Certains affichent un train de vie luxueux depuis Dubaï et provoquent la controverse par leurs pratiques: publicité non signalée, promotions de produits dangereux… sans compter ces "bonnes affaires" de qualité médiocre ou qui n’arrivent jamais à leur destinataire.

Cyberharcèlement contre diffamation

La jungle est telle qu’une nouvelle loi pour réguler le métier d’influenceur a fini par être votée début juin après une campagne médiatique acharnée d'un collectif de victimes, le collectif AVI et de plusieurs électrons libres dont Booba.

"Il a été l'un des premiers à dénoncer les pratiques de certains influenceurs" explique Me Gilles Vercken. "Booba est un artiste reconnu avec une forte liberté de parole, c’est un lanceur d’alerte."

Mais chez Booba, l’alerte est toujours féroce et les tweets flirtent parfois avec l’insulte. S’il a pu viser Dylan Thiry ou Marc Blata, deux des influenceurs les plus controversés, il s’en est surtout pris à l’influente agente Magali Berdah, qui l’accuse de son côté de cyberharcèlement.

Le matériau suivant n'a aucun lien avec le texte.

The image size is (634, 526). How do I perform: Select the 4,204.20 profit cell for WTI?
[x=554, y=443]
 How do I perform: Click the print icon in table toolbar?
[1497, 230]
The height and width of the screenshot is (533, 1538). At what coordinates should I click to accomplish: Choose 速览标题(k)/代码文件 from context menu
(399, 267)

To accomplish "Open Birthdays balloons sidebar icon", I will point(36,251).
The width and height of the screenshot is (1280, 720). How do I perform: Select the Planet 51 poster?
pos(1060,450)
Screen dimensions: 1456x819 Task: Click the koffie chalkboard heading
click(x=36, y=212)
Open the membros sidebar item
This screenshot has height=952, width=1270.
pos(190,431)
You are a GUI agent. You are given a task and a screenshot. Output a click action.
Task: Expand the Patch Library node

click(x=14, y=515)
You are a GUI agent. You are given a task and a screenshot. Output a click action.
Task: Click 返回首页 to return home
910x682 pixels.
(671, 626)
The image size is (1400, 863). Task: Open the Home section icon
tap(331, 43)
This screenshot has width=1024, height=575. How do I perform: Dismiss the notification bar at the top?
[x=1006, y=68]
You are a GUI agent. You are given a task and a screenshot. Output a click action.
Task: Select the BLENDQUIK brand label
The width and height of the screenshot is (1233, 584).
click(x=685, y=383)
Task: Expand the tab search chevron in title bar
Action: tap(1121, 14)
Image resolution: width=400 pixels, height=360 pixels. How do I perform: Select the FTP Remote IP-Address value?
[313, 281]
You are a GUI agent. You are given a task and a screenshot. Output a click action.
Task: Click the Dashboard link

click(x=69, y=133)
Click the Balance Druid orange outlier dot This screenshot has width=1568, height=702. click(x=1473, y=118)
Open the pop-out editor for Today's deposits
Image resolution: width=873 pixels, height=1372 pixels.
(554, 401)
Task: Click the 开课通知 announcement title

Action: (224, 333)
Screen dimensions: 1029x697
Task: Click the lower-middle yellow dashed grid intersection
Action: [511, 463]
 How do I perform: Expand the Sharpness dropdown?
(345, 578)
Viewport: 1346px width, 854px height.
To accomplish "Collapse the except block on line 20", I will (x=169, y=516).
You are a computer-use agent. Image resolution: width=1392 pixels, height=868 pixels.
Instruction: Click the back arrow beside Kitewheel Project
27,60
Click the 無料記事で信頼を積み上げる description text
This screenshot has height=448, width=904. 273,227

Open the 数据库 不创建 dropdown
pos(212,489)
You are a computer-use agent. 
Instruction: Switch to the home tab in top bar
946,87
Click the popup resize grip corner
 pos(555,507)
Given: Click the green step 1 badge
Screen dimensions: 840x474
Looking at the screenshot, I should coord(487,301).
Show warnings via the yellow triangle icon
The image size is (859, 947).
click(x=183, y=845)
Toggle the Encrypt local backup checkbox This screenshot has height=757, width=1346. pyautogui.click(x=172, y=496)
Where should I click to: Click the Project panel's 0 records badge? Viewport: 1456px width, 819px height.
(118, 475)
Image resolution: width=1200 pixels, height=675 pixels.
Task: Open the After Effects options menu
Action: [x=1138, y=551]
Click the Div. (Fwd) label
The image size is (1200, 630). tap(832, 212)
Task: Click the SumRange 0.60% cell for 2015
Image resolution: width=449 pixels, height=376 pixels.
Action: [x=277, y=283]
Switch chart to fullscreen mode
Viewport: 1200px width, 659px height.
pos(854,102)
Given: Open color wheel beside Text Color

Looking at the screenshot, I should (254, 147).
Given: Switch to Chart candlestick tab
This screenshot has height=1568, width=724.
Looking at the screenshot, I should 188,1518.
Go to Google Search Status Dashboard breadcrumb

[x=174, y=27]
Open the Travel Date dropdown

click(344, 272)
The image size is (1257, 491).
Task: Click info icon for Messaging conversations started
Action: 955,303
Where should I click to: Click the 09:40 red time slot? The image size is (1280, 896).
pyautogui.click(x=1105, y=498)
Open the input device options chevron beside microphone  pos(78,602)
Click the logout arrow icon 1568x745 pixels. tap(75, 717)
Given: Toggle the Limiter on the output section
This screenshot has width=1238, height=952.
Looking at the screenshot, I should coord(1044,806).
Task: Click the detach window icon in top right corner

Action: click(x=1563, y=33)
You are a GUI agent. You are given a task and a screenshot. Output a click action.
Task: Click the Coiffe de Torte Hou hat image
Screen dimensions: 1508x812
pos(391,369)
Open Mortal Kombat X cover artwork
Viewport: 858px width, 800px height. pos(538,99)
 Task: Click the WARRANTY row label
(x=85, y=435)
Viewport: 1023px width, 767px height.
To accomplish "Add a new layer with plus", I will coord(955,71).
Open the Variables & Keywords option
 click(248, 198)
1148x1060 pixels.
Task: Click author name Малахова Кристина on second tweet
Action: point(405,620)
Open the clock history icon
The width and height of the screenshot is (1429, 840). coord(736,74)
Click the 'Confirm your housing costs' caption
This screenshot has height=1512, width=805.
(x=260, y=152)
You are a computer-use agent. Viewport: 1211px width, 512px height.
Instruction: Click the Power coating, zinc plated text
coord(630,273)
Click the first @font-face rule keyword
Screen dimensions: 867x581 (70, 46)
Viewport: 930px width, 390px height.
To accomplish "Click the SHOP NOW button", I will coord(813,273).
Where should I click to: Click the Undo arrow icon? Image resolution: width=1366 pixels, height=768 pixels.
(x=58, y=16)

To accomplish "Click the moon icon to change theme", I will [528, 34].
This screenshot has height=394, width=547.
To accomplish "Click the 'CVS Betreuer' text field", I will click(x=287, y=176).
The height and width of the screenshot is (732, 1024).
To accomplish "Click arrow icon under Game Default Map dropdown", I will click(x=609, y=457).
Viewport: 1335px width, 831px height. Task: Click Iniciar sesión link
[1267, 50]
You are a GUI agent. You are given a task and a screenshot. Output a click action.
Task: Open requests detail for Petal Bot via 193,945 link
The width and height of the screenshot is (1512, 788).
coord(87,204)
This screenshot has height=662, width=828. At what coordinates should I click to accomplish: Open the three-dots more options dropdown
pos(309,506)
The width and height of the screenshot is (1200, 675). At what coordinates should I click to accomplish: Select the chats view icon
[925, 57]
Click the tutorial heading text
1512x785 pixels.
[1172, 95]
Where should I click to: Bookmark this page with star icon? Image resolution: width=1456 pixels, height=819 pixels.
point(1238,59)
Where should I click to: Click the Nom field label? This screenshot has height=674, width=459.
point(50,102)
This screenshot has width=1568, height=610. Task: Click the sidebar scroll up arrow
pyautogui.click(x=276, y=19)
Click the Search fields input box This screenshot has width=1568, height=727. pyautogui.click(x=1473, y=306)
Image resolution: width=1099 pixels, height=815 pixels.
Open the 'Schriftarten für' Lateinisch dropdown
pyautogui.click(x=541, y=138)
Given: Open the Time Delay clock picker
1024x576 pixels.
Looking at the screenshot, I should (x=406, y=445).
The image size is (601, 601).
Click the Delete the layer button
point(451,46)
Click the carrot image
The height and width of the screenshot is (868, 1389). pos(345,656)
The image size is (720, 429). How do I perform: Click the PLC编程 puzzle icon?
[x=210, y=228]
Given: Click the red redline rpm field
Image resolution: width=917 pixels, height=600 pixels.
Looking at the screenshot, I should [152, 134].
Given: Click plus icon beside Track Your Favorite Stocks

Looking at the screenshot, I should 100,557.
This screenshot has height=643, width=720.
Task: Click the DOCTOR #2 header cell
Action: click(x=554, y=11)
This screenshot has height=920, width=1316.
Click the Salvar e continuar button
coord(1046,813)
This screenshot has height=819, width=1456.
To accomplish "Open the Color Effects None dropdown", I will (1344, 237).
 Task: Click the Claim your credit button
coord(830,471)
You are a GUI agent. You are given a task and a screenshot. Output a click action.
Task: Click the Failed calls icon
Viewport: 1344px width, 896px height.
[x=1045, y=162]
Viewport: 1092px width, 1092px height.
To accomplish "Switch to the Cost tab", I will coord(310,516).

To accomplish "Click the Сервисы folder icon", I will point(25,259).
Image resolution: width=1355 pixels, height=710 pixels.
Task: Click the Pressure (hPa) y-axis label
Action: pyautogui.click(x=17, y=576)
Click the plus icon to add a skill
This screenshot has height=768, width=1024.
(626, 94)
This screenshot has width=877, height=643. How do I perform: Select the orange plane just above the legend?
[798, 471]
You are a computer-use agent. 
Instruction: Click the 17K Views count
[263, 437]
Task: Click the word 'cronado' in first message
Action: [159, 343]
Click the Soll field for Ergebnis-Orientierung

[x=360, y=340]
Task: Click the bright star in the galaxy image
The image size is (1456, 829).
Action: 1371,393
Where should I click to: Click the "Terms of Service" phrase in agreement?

Une plainte a été déposée contre le rappeur - il a été placé sous statut de témoin assisté le 6 avril - qui lui a rendu la pareille en l’attaquant pour diffamation.

Certains de ses tweets - supprimés par la plateforme depuis mais dont on peut retrouver la trace sur le site Archive.org - ont pourtant choqué.

Le 21 avril derneir, il publie une photo laissant croire qu’il s’agit d’un extrait d’une vidéo à caractère sexuel de Magali Berdah. "Et tu vas arrêter d'me saouler avec ton histoire de s** tape. Je n'ai jamais partagé de s** tape de toi. C'est pas de ma faute si les gens disent que c'est toi sur la photo", écrit-il.

Quelques jours plus tôt, il diffuse la lettre d’exclusion de la fille de Magali Berdah, laissant apparaître l’adresse du groupe scolaire. Une accusation balayée d’un revers de main par l’avocat du rappeur: "Il a publié une lettre d'exclusion de la fille de Mme Berdah datant de 2020, qui est bien antérieure à la dénonciation des pratiques commerciales frauduleuses des influenceurs. Sa fille n’appartenait plus à l’établissement bien avant la publication du courrier" assure-t-il auprès de Tech&Co.

"Il explique avec son talent de la punchline, c’est son mode d’expression" assure encore Me Gilles Vercken. Et sur les messages les plus polémiques? "Il y a des lois…", répond laconiquement l’avocat.

"Il n’a pas de meute"

L'article 222-33-2-2 du Code pénal punit d'un an d'emprisonnement et de 15.000 euros d'amende "le fait de harceler une personne par des propos ou comportements répétés ayant pour objet ou pour effet une dégradation de ses conditions de vie se traduisant par une altération de sa santé physique ou mentale (...) lorsque ces faits ont causé une incapacité totale de travail inférieure ou égale à huit jours ou n'ont entraîné aucune incapacité de travail."

Et cette règle s’applique indifféremment de ce que la justice pourrait reprocher à Magali Berdah sur ses pratiques commerciales.

"Lorsqu’il s’exprime sur les réseaux sociaux, Booba est dans le registre de la caricature, de l’humour, de la prise de position" justifie encore Me Gilles Vercken.

Mais au-delà des messages de Booba, l’agente pointe surtout les milliers de messages d’insultes qu’elle a reçus dans le sillage des attaques du rappeur. "Ça a détruit ma vie, ça n’a pas changé ma vie. Ça a vraiment détruit ma vie", expliquait-elle en janvier dernier sur BFMTV. "Parce que, quand on ouvre son téléphone, on se fait insulter, on ouvre internet on voit son adresse diffusée, on doit déménager."

La loi du 3 août 2018 a d'ailleurs introduit la notion de "raid numérique" dans le cyberharcèlement pour sanctionner les avalanches d'insultes dont les réseaux sociaux se sont fait une spécialité. Là encore, l’avocat du rappeur dément tout effet incitatif. "Booba s’exprime à titre personnel. Il n’a pas de 'meute'" élude-t-il.

Le rappeur a récemment levé le pied sur les tweets contre Magali Berdah. Mais in fine, c’est bien la justice qui tranchera sur sa responsabilité.